Этим и объясняется монолитность бункера. Каземат должен уметь не только оборонять, но и обороняться, то есть обладать способностью осуществлять индивидуальную защиту (не случайно после высадки союзных войск фюрер попытается применить теорию крепостей).
Из объекта фортификация стремится превратиться в субъект, но разве тогда танк — это не движущаяся крепость? Со своими десятками тонн танк предстает как стальной каземат. Бункер — это «машина для выживания» из армированного бетона, своей герметичностью напоминающая подводную лодку, а тяжестью — танк. Над ним пролетают такие же крепости, у которых он, в свою очередь, заимствует очередные аксессуары. Гидродинамика уподоблена аэродинамике, и в этом взаимопроникновении структур, до того радикально противоположных, реализуется последнее уравнивание: живого и неживого. В этом состоит аэростатика архитектуры. Если в обычной жизни человек может не испытывать особой нужды в машине, то, когда он попадает во враждебное окружение, она становится ему необходимой. Современная война делает враждебной по сути всю поверхность Земли, и поэтому среда обитания переносится в ее недра или в чрева машин.

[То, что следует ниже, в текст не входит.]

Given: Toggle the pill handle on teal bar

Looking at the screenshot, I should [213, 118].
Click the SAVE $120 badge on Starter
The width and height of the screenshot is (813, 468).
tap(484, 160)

Все это затрагивает и одежду человека (униформа), и его жилище (каземат). Вначале это были каски, щиты, кирасы или противоосколочные жилеты недавнего времени. Одежда из ткани, предназначенная для защиты тела от влаги и холода, дублируется при помощи дополнительных слоев: стальные пластины, металлические накладки, призванные защитить тело от удара снарядов. Все это имеет прямую аналогию с защитными сооружениями: мы говорим о «рубашке» крепостного вала, обозначая этим словом каменное одеяние, укрепляющее склон холма, или о «бастионе», обозначающем корпус кирасы рыцаря. Уподобление одежды жилищу и наоборот наиболее ярко проявляется именно в период войны, причем в период войны боевая техника становится подобной гигантским насекомым или пресмыкающимся, которые также имеют панцирь, броню и так далее. Естественный рельеф местности в свою очередь идентифицируется с телом Матери-Земли или иного хтонического божества. Но и сами защитные сооружения становятся также и обиталищами (обителью, жилищем), что резко отличает их от других образцов архитектуры и придает им характер антропоморфный. Оружие и глаз оказываются функционально связанными между собой. Являясь частью почвы, порождением Матери-Земли, бункер стремится уподобиться естественно-геологическим породам, геометрия которых вытачивалась на протяжении миллионов лет под воздействием внешних сил. Но в отличие от них бункер по природе своей должен быть неподвластен эрозии, и поэтому он бронируется и полируется, чтобы не только сохраниться подольше, но и незаметно вписаться в мирный пейзаж, незаметно, конечно, для нашего глаза, привыкшего к ярким ориентирам.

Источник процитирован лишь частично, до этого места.